Uitspraak
RECHTBANK OOST-BRABANT
[naam 1]te [woonplaats] ,
Procesverloop
Overwegingen
- Op de projectlocatie stond een pand met een feestzaal en bovenwoning. In dit oude pand heeft in 2016 een brand gewoed.
- Op de projectlocatie zijn meerdere bestemmingsplannen van toepassing, waaronder het bestemmingsplan “Mozaiek” en het “Veegplan binnen de bebouwde kom”. Ingevolge deze bestemmingsplannen heeft de projectlocatie de bestemming ‘Horeca’. Verder is er op de eerste verdieping aan de voorzijde een functie-aanduiding ‘wonen op de verdieping’. Deze functie-aanduiding rust niet op het achterste (zuidelijk gelegen) deel van de projectlocatie.
- Op 11 december 2018 heeft [naam 1] een aanvraag ingediend tot het verlenen van een omgevingsvergunning voor de nieuwbouw van 4 appartementen in 2 bouwlagen met kap met commerciële ruimte (dienstverlening met de gebruiksfunctie kantoor) op de begane grond, met een goothoogte van 6,50 meter en een bouwhoogte van 10,60 meter. Het hoofdgebouw wordt 18 meter diep. Bij de aanvraag is een ruimtelijke onderbouwing gevoegd.
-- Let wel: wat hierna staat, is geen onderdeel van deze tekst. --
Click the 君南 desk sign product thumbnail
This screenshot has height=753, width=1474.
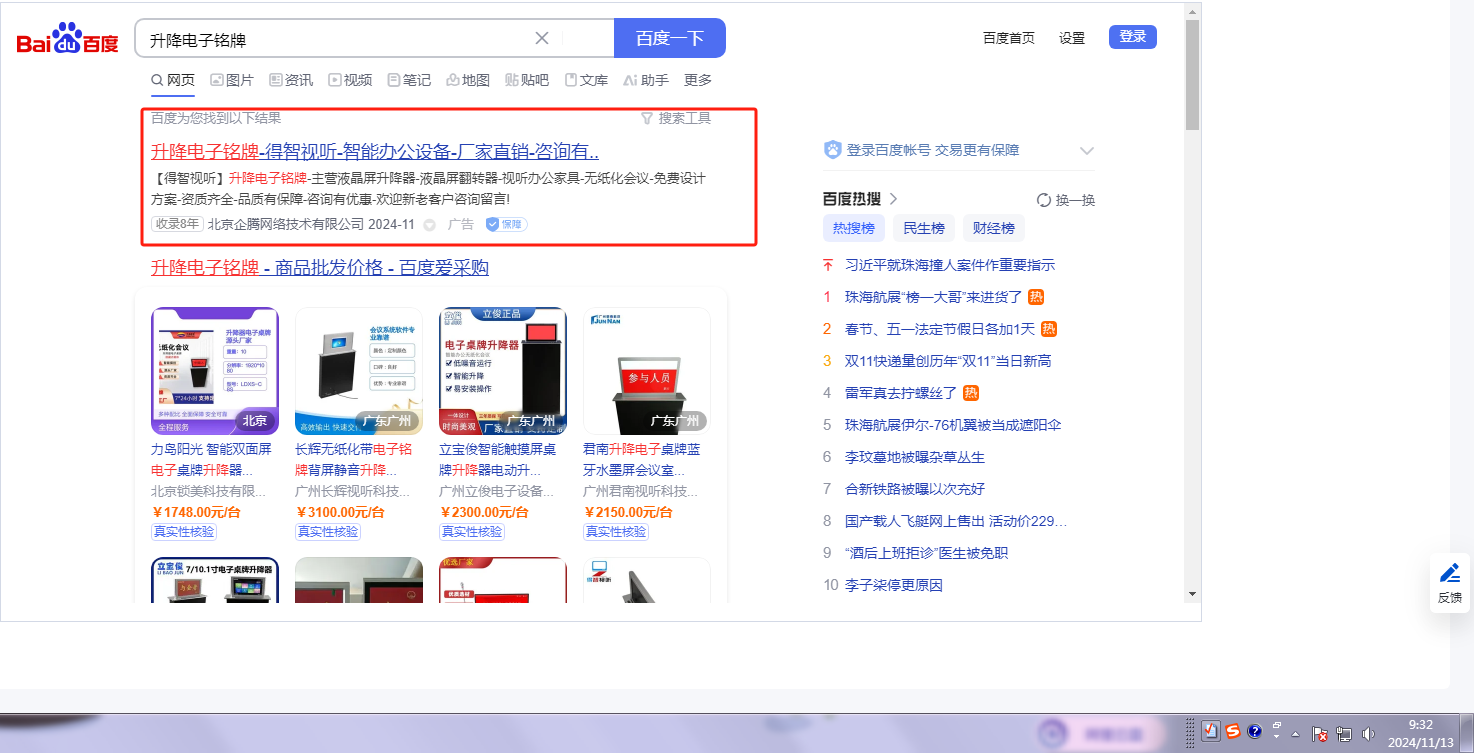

- Verzoeker [verzoeker] heeft de percelen [adres 2] , [adres 3] in eigendom. De overige verzoekers huren deze percelen en exploiteren daar een bedrijf. Op 8 juli 2005 heeft verweerder een melding betreffende het Besluit inrichtingen voor motorvoertuigen milieubeheer geaccepteerd. In het meldingsformulier is aangegeven dat de aard van de inrichting betreft de verkoop en herstel van motorvoertuigen.
- Ook op deze percelen heeft een brand gewoed, in 2018 als gevolg waarvan een deel van de locatie sindsdien niet wordt gebruikt. In een brief van 29 oktober 2019 heeft de Omgevingsdienst verslag gedaan van een bedrijfscontrole na de brand.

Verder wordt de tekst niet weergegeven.